Reu and a colleague developed the care path for patients not participating in clinical trials. It advises initial treatment with lenalidomide/dexamethasone or bortezomib/dexamethasone, with therapy adjusted depending on the initial response. When patients do not achieve at least a partial response to frontline treatment, clinicians add the other novel agent; cyclophosphamide and liposomal doxorubicin may also be given. The choice between lenalidomide/dexamethasone and bortezomib/dexamethasone is based on insurance coverage and the status of the kidney; patients with evidence of renal disease receive bortezomib/dexamethasone.

In a pilot study of 24 patients, response-adapted therapy allowed disease control with the lenalidomide/dexamethasone or bortezomib/dexamethasone doublet in approximately 60% of patients; subsequent triplets controlled disease in another 30% of patients, and 10% of patients required a fourth drug.

“Response-adapted therapy also avoided progression during induction therapy and, so far, also death during follow-up,” Narkhede reported.

Of the 24 patients, 17 received lenalidomide/dexamethasone initially and 7 received bortezomib/dexamethasone. Of the 17 patients who received lenalidomide/dexamethasone, 12 had a partial response or better. Of the 7 patients who received bortezomib/dexamethasone, 3 had at least a very good partial response. After a median follow-up of 10 months, none of the 24 patients had progressed. The doublet provided disease control in the majority of patients, and only 1 patient developed grade 3 peripheral neuropathy.
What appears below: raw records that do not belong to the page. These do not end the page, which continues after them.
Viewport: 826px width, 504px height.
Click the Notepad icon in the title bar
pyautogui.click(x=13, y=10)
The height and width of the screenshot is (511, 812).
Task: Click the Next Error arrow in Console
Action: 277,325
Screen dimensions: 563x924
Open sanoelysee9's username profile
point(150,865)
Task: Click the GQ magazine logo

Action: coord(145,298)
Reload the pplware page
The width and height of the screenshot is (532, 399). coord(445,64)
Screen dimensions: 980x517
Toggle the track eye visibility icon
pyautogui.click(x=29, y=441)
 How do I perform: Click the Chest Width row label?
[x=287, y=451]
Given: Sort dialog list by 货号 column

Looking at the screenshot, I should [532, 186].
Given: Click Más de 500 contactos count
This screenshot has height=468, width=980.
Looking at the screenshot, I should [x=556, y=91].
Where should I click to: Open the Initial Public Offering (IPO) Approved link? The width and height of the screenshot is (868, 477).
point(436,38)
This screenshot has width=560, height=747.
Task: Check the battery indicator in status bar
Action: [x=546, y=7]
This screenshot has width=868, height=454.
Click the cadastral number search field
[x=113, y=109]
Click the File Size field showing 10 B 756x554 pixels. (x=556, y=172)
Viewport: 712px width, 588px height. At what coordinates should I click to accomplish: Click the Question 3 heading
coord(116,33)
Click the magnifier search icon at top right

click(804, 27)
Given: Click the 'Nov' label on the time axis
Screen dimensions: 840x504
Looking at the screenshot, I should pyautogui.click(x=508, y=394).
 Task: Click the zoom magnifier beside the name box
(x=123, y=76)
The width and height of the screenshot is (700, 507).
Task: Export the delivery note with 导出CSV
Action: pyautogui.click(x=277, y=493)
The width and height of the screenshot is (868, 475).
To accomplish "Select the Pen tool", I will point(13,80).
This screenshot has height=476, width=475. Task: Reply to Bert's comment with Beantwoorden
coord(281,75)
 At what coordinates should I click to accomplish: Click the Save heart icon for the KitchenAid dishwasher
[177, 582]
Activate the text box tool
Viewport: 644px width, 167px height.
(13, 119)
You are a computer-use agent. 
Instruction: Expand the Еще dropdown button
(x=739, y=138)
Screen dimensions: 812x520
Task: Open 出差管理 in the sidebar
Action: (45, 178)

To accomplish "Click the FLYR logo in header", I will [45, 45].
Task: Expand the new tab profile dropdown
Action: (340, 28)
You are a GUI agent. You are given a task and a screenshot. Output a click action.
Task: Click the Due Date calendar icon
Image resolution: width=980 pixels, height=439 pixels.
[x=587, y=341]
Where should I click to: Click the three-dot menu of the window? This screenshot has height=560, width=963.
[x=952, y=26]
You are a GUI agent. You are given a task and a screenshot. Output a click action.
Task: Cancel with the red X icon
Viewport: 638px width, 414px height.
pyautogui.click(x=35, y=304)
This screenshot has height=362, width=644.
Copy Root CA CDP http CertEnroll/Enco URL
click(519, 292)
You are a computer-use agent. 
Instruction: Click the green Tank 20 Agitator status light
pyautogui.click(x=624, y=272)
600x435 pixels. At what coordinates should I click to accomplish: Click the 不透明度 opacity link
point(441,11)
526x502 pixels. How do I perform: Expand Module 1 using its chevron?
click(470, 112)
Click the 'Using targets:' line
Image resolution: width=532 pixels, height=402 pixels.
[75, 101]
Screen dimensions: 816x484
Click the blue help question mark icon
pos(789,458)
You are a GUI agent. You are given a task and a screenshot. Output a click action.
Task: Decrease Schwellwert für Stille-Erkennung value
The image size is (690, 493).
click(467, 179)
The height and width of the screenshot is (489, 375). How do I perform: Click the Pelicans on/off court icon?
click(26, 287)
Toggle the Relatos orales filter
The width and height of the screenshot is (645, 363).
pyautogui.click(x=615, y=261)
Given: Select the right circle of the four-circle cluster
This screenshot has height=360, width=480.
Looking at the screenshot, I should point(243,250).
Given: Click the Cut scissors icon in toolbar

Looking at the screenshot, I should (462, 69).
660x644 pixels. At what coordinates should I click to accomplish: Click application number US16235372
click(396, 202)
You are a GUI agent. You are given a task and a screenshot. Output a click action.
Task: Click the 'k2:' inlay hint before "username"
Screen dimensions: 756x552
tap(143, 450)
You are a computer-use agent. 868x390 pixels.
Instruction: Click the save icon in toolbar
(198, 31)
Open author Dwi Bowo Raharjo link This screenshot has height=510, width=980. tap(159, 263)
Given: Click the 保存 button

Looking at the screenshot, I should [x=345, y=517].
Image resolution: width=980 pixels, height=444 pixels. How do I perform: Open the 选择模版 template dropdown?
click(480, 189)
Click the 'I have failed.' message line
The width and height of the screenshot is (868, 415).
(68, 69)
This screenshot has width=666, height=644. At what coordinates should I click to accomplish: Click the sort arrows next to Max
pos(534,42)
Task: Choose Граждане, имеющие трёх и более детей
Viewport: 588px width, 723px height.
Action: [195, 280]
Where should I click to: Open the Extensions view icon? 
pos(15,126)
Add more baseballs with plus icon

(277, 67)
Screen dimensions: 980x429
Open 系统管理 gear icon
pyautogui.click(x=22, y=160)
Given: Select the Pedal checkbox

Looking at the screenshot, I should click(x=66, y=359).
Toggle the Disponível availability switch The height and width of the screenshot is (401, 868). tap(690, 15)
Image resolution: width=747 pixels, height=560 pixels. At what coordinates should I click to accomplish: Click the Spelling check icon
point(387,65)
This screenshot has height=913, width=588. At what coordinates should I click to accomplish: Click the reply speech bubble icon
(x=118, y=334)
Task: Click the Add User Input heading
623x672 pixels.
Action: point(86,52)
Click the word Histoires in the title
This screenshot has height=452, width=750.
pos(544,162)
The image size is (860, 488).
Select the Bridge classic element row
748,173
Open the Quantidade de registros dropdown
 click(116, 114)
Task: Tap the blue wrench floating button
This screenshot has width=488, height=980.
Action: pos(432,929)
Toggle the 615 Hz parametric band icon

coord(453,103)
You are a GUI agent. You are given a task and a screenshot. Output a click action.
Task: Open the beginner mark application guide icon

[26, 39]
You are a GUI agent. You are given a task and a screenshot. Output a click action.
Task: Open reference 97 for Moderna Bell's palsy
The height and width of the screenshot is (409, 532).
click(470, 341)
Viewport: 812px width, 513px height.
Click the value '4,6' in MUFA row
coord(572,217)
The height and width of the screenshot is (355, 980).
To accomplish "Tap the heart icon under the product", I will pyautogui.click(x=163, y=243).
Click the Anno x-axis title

Compared with VRD for all patients, which is an emerging trend, doublets reduced the rate of peripheral neuropathy and the cost of treatment. The researchers estimated that the savings for this small cohort exceeded $4000 per cycle.

“Overall survival will be the ultimate assessment of the utility of this approach, but response assessments to date support the ongoing use of the care path,” Narkhede said.